── 抜粋

これは、裾の折返しは2つ折りのシングルであるべきと言っているのです。
これは新しい提案です。
今のカーテン・縫製業界の通念としては、要尺計算では丈に対して
上下の折り返し分(縫い代)40㎝として計算しています。
昨年発行された日本インテリアファブリックス協会(NIF)の
「窓装飾プランナーBOOK」にも40㎝となっています。
拡大すると
当店も上下の縫い代は40㎝で計算しています。
トーソーは日本ファブリックス協会(NIF)の主要会員ですが、1年前に
つくられたものに対して、独自で新しい提案をしてきたことは、今まで
この分野をリードしてきた自負があったのだと思います。
これを闘争心といいます。
こういったものは、正解というのはありませんので各社、個人の考え方で
間違いではありません。
もう一つ、「腰窓の場合は窓下15〜20㎝長めがベストです。」と
書かれています。
これも、人の好みや現場状況に寄りますので正解はありません。
よくエンドユーザーと接して、腰窓の場合、何センチ長くしますかというと
意外と短めをおっしゃる方が多いです。
私の場合は、一つの基準として床上がり71㎝にすることが多いです。
だいたい、勉強机の高さが70㎝のことが多いので、窓下に
机が来ても触れないようにという考えです。

────
── 抜粋データ

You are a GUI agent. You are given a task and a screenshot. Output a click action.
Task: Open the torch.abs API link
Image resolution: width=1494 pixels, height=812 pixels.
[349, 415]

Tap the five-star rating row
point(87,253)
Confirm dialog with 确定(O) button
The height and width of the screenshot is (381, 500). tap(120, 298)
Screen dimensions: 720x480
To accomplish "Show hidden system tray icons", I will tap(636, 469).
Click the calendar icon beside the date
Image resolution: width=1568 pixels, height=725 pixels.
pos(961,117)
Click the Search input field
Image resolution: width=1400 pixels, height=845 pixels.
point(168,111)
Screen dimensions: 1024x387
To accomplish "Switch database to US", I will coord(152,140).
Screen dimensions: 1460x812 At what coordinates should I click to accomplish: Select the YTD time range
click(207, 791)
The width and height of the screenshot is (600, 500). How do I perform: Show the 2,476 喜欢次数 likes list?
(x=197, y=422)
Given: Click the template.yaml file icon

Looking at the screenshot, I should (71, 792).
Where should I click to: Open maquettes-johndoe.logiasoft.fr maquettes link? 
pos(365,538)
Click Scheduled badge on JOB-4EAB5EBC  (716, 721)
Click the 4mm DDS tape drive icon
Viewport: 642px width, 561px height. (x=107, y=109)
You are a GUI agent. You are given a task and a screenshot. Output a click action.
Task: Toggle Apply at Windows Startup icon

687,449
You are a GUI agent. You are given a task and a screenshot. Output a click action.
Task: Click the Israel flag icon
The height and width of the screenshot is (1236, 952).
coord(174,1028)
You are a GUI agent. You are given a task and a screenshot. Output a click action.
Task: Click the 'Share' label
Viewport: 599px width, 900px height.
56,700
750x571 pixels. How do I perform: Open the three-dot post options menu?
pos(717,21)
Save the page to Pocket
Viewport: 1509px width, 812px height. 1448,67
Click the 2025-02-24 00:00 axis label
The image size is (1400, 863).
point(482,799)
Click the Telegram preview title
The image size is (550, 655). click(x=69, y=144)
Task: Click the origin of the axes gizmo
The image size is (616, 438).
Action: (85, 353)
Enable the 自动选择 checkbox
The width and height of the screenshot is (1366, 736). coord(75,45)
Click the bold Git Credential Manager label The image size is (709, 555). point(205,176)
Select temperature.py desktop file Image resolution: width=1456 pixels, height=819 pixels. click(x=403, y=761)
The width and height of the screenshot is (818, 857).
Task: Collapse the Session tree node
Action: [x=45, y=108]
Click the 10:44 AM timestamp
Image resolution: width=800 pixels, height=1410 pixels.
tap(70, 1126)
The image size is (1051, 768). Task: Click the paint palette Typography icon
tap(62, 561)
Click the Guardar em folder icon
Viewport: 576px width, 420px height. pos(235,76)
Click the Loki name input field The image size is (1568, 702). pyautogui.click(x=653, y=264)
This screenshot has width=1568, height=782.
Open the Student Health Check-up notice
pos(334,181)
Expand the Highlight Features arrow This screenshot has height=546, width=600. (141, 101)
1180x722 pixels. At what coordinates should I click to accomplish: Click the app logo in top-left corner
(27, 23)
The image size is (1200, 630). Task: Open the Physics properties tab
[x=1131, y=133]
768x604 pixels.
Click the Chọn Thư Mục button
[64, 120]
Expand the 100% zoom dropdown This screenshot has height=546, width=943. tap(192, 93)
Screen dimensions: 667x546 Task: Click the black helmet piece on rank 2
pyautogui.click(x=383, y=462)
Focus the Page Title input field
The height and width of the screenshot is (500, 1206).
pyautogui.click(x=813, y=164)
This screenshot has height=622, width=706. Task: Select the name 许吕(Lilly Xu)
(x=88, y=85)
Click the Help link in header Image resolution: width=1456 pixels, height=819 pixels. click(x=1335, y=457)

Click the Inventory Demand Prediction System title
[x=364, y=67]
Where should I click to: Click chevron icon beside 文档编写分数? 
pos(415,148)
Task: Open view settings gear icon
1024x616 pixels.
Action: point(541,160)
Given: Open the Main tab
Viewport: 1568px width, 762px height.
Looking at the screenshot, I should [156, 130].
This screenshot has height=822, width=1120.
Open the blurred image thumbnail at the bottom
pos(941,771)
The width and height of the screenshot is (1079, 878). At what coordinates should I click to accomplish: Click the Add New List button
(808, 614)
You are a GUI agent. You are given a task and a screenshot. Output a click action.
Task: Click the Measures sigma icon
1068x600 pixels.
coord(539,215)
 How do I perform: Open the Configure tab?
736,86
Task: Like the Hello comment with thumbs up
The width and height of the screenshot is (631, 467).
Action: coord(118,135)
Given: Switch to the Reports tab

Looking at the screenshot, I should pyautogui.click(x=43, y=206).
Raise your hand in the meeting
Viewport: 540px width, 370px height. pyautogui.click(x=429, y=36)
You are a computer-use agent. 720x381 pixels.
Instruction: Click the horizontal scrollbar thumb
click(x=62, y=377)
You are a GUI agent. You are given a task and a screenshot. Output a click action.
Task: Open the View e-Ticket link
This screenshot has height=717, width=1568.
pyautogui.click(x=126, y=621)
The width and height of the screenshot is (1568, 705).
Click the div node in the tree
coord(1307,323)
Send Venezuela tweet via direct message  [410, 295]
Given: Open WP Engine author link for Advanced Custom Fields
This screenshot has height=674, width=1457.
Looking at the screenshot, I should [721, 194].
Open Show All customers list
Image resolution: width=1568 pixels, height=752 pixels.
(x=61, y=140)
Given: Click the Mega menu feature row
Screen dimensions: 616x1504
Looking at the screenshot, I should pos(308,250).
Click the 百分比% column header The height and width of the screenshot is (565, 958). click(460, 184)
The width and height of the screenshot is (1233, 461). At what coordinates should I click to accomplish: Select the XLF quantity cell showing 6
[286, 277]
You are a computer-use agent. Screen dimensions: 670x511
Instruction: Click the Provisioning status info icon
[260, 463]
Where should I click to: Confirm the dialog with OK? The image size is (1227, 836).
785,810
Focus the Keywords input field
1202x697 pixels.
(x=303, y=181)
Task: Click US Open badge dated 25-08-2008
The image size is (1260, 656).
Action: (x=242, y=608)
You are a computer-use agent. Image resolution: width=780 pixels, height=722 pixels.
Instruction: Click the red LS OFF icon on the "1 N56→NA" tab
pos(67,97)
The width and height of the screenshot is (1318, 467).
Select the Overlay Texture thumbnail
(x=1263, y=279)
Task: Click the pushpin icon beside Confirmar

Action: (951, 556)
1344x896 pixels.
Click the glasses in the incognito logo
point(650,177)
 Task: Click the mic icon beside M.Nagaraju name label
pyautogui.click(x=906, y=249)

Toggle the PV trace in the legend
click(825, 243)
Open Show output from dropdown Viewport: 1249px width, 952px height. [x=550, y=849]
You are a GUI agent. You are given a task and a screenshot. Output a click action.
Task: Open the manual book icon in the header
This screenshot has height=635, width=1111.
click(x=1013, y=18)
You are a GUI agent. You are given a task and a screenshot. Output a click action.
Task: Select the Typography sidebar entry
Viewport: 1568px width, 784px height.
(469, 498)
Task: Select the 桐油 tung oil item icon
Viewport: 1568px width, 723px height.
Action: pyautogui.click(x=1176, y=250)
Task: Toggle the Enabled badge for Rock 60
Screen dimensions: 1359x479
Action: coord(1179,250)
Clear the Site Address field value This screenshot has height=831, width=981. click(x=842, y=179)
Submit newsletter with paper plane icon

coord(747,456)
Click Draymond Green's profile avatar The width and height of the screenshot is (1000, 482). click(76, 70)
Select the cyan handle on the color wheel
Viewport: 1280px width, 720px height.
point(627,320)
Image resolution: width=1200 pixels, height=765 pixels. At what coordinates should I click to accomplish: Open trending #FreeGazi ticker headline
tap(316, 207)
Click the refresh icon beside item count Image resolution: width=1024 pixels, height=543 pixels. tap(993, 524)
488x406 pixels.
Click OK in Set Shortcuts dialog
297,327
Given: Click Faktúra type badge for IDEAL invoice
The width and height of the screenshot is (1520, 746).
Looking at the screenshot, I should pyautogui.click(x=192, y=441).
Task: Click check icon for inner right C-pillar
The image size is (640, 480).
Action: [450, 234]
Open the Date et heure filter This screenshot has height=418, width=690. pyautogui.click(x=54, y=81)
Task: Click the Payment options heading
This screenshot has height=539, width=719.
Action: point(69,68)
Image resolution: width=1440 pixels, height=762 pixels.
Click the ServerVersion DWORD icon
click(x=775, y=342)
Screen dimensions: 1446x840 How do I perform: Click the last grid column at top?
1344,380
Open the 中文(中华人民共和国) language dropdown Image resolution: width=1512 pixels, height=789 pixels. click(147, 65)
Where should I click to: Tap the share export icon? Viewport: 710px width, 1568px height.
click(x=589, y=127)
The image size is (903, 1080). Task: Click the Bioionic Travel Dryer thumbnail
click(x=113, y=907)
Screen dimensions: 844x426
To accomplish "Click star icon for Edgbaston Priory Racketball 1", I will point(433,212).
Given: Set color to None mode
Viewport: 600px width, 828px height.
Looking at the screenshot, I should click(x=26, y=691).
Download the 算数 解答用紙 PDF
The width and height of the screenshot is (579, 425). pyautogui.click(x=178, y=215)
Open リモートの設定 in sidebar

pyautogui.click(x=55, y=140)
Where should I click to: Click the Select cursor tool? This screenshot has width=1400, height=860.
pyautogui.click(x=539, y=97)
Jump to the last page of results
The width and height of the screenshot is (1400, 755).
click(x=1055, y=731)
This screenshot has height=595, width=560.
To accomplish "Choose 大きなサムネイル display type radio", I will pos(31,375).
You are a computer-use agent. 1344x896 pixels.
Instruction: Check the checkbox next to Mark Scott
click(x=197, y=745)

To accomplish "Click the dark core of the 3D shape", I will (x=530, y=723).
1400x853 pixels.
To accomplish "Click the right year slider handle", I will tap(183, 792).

────

**実施する作業:**
A - カーテンの縫い代についての抜粋から、「トーソーは日本ファブリックス協会(NIF)の主要会員ですが、1年前に」から「私の場合は、一つの基準として床上がり71㎝にすることが多いです。」までを一字も変えずに書き写す。
B - カーテンの縫い代についての抜粋で、腰窓の場合に筆者が床上がり71㎝にすることが多いのはなぜか、1〜3文で説明する。

**作業の解答:**
A -
トーソーは日本ファブリックス協会(NIF)の主要会員ですが、1年前に
つくられたものに対して、独自で新しい提案をしてきたことは、今まで
この分野をリードしてきた自負があったのだと思います。
これを闘争心といいます。
こういったものは、正解というのはありませんので各社、個人の考え方で
間違いではありません。
もう一つ、「腰窓の場合は窓下15〜20㎝長めがベストです。」と
書かれています。
これも、人の好みや現場状況に寄りますので正解はありません。
よくエンドユーザーと接して、腰窓の場合、何センチ長くしますかというと
意外と短めをおっしゃる方が多いです。
私の場合は、一つの基準として床上がり71㎝にすることが多いです。

B - 勉強机の高さは70㎝であることが多い。そのため、窓下に机が来ても触れないようにという考えから、床上がり71㎝を一つの基準にしている。